*What this task involves*
Skipping each picture, output the entries exactly as they stand below.

------------------------------------------------

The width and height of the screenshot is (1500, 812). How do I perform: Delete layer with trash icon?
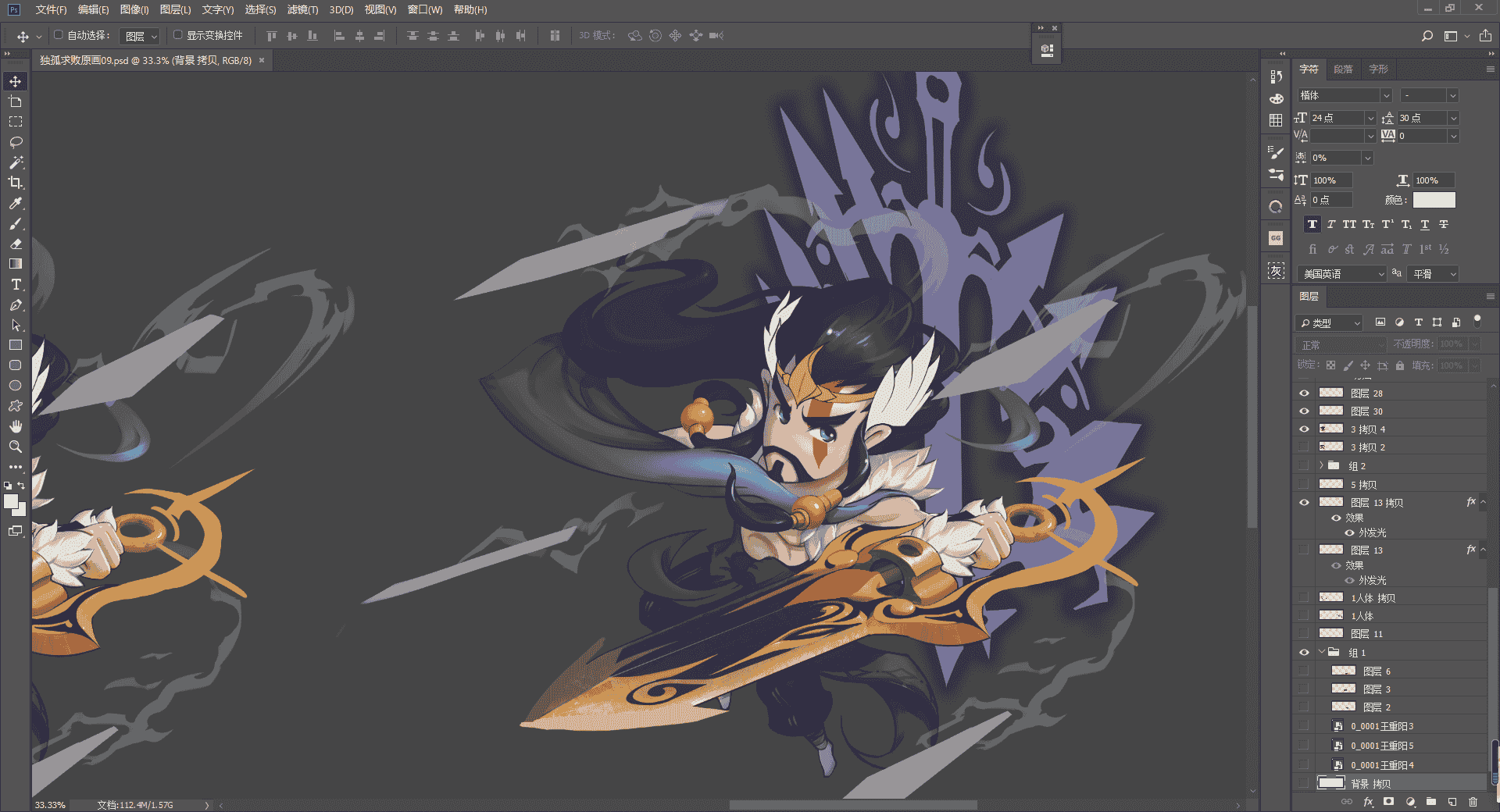[x=1473, y=802]
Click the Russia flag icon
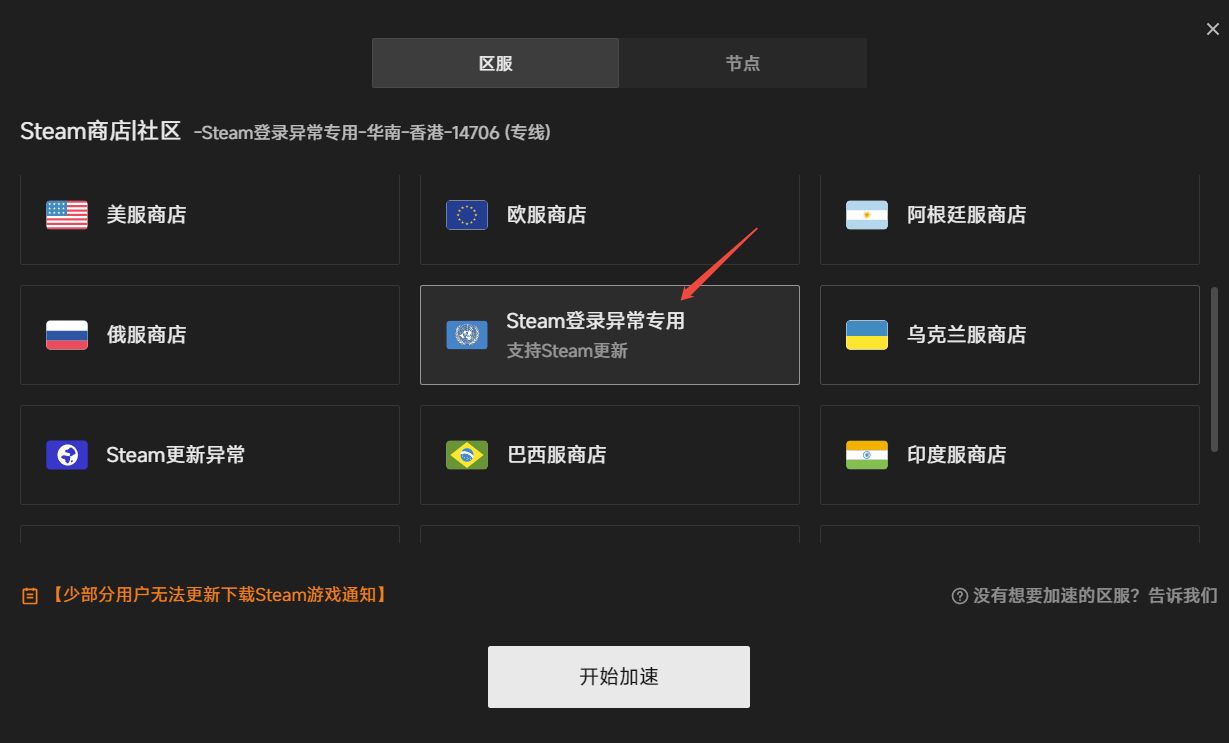Viewport: 1229px width, 743px height. click(x=67, y=335)
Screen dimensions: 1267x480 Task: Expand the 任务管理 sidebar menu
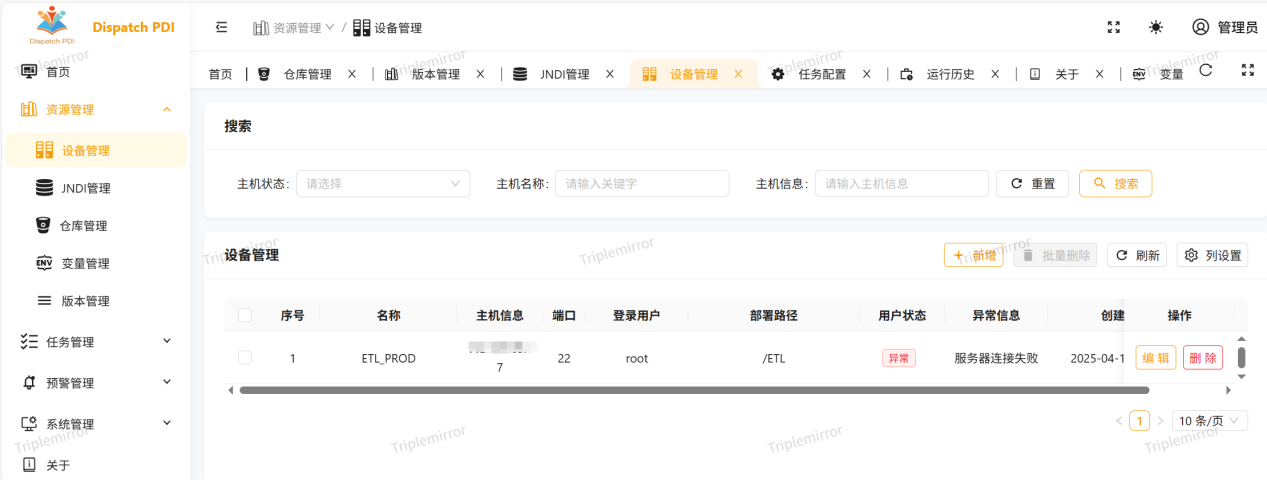tap(95, 342)
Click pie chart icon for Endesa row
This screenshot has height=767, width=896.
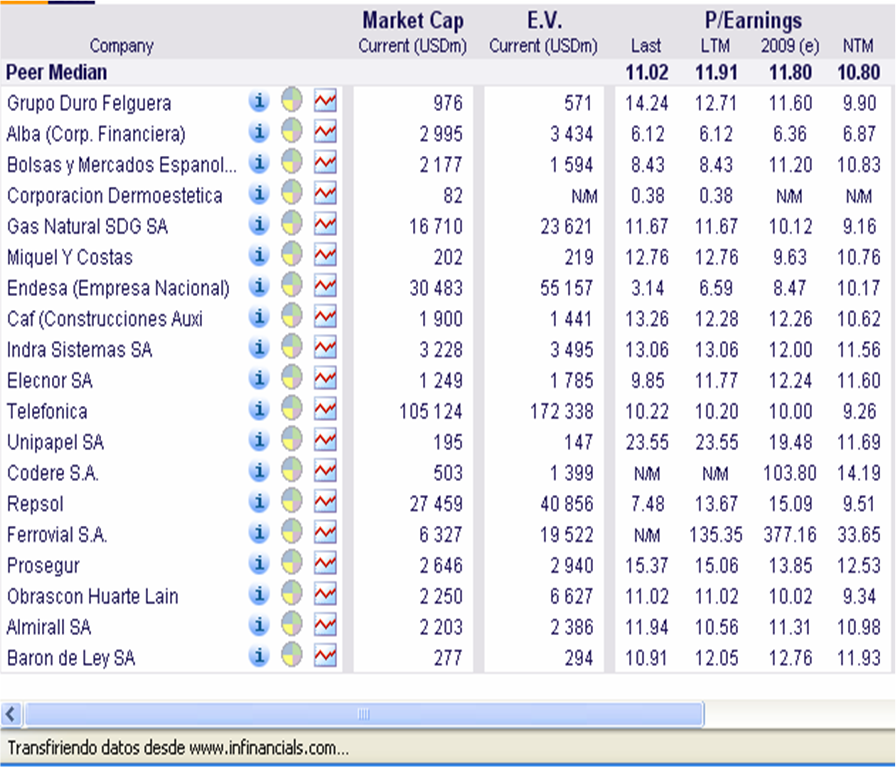coord(291,287)
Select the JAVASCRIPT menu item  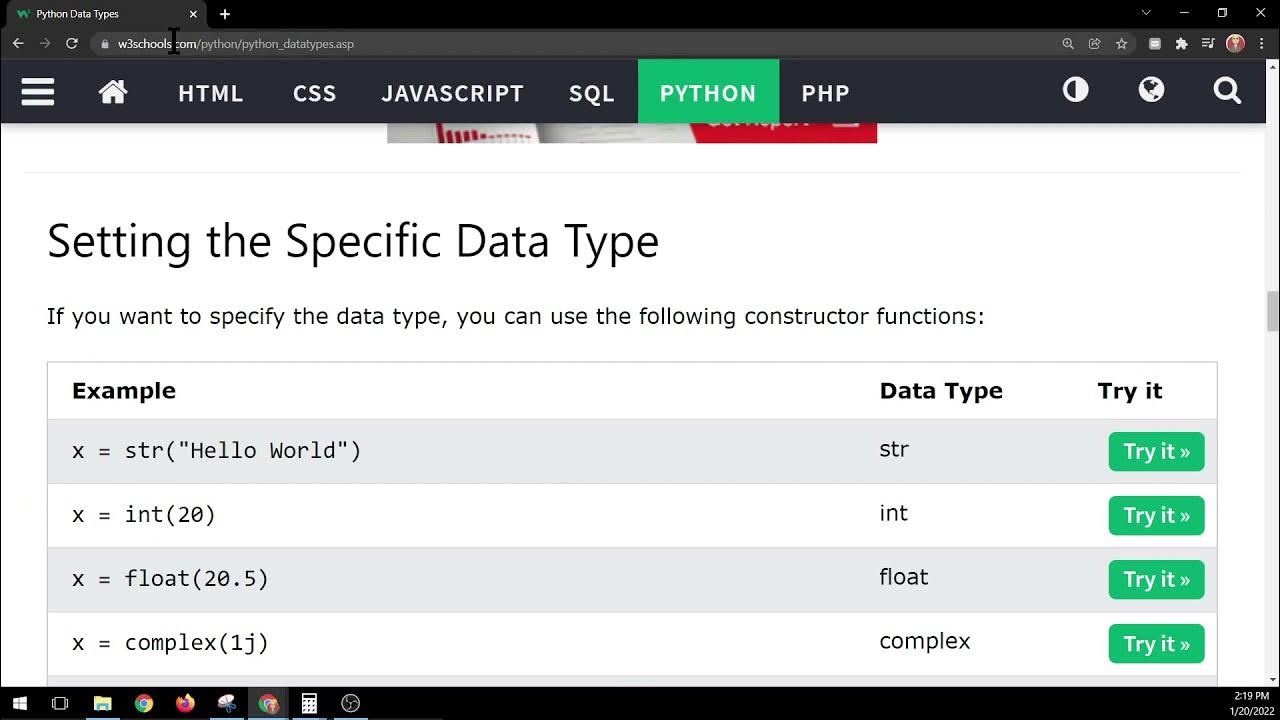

------------------------------------------------

*Answer section*
The width and height of the screenshot is (1500, 812). How do I perform: Delete layer with trash icon?
[x=1473, y=802]
Click the Russia flag icon
Viewport: 1229px width, 743px height. click(x=67, y=335)
Screen dimensions: 1267x480 Task: Expand the 任务管理 sidebar menu
tap(95, 342)
Click pie chart icon for Endesa row
This screenshot has height=767, width=896.
coord(291,287)
Select the JAVASCRIPT menu item  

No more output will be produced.